5/ Les héritiers de l’histoire

Plus nous nous rapprochons de notre époque et plus les groupes nous paraissent familier… Les empreintes de la musique reprennent enfin sous nos yeux! En 1974, un tout nouvel ensemble vit le jour des suites de l’Union Musicale; il s’agit de l’Harmonie des sapeurs-pompiers! À l’époque, elle prenait part aux festivités de la ville où participaient également les soldats du feu, comme par exemple lors de la fête de la sainte Barbe ou bien lors des célébrations des armistices. Par la suite, elle vit gonfler ses rangs grâce aux élèves de l’École de musique de Château-Gontier nouvellement créée en 1973

Alors composée de musiciens et de quelques pompiers, elle est aujourd’hui encore effective et continue de colorer les cérémonies de Château-Gontier.

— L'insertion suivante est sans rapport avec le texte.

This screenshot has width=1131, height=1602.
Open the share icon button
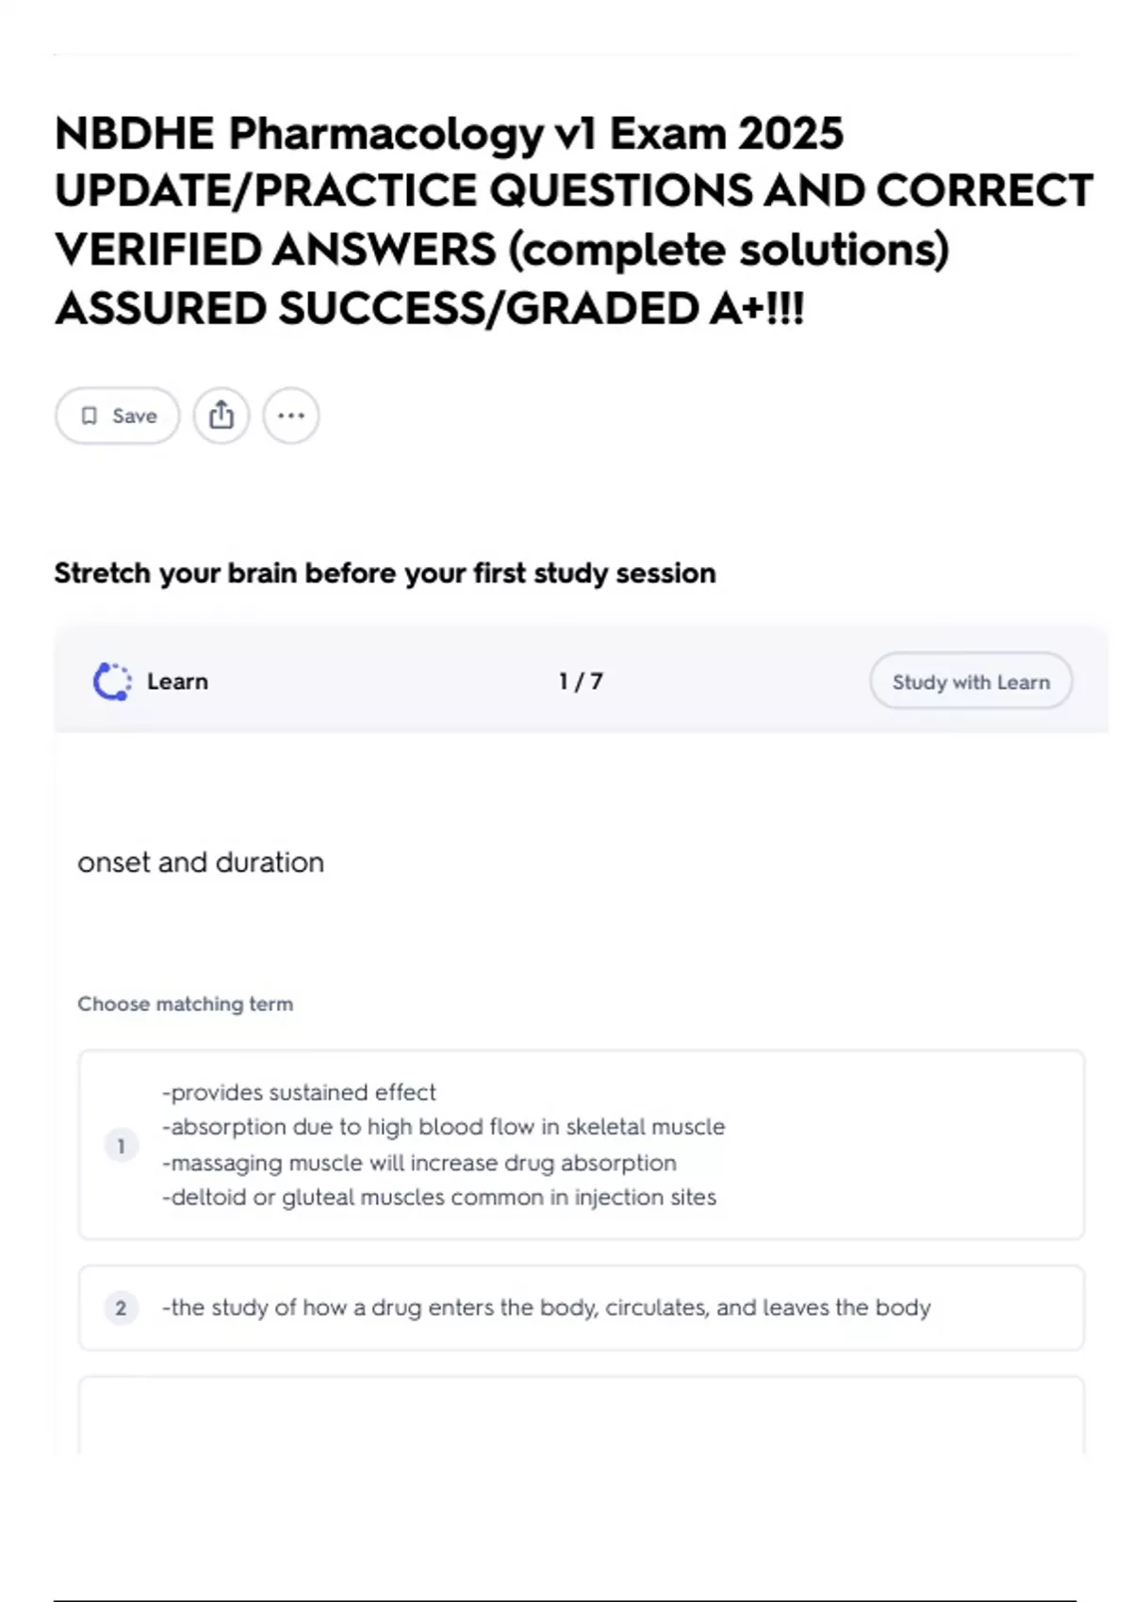click(221, 416)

Cette fois-ci, plus besoin de fouiller dans les vieux ouvrages pour trouver ce que nous cherchons, car c’est au tour de notre Harmonie du Pays de Château-Gontier de voir le jour! C’est à la suite d’une décision prise entre les membres de l’Harmonie des sapeurs-pompiers, et ce, en toute bonne entente, que l’orchestre se scinda en deux groupes bien distincts, afin de correspondre aux ambitions musicales de chacun. Et cette nouvelle harmonie est celle que nous connaissons aujourd’hui! C’est en 1997 que l’orchestre s’est formé, sous l’impulsion de Bernard Gélineau, alors directeur de l’École de musique de Château-Gontier, et de Joël Chomette, ancien chef de l’Harmonie des sapeurs-pompiers. Tous deux se partageaient la baguette de chef pour diriger ce nouvel ensemble alors constitué de musiciens amateurs et des grands élèves de l’École de musique (devenue Conservatoire depuis lors). Même si à nouveau, les musiciens de l’Harmonie du Pays de Château-Gontier se sont succédé au fil des ans, le goût pour la musique est quant à lui resté intact. 

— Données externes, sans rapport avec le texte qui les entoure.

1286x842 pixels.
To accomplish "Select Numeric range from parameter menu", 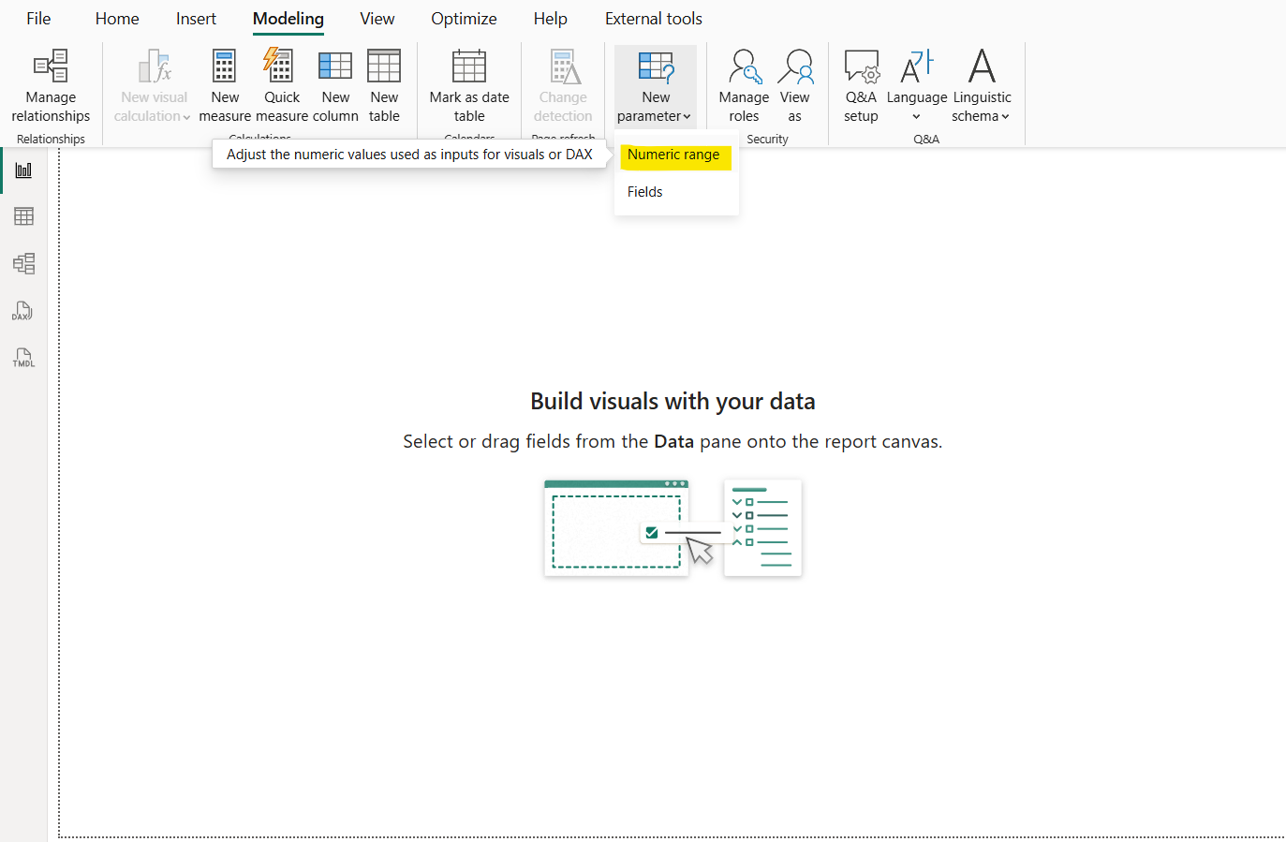I will [675, 155].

Cet orchestre est aujourd’hui le fruit d’une convention entre le Conservatoire, l’association de l’Harmonie, et la ville, ce qui permet la réalisation de projets en commun et notamment l’accès à la magnifique salle de spectacle du Théâtre des Ursulines. La direction de l’ensemble fut par la suite reprise par Camille Arthuis et Antoine Orblin en 2018, puis par Guillaume Page en 2020. En 2023, l’orchestre prend le nouveau nom d’Orchestre d’Harmonie du Pays de Château-Gontier (OHPCG), et se réunit, comme le faisaient alors les ensembles qui l’ont précédé, pour diverses occasions durant l’année!

6/ Conclusion sur notre histoire

Ainsi, comme a pu le démontrer notre enquête sur l’histoire musicale de Château-Gontier, de nombreuses organisations se sont succédé jusqu’à nos jours, mais jamais les activités musicales n’ont cessé en ville. Certes, les groupes ont évolué, changé de chefs et de musiciens; ils ont subi les aléas du temps et des guerres… mais une seule chose réussit à perdurer au grès des époques: la passion pour la musique. 

Au travers des nombreux concerts; au travers des concours remportés à de nombreuses reprises; au travers de la construction du kiosque sous l’impulsion même des musiciens; au travers de l’organisation d’événements musicaux, et ce, depuis plus de 200 ans… Nos recherches ont percé le cœur du passé et témoignent de l’engouement puissant que porte Château-Gontier pour celle qui adoucit les mœurs, pour celle qui survit éternellement au temps: la passion pour la musique. 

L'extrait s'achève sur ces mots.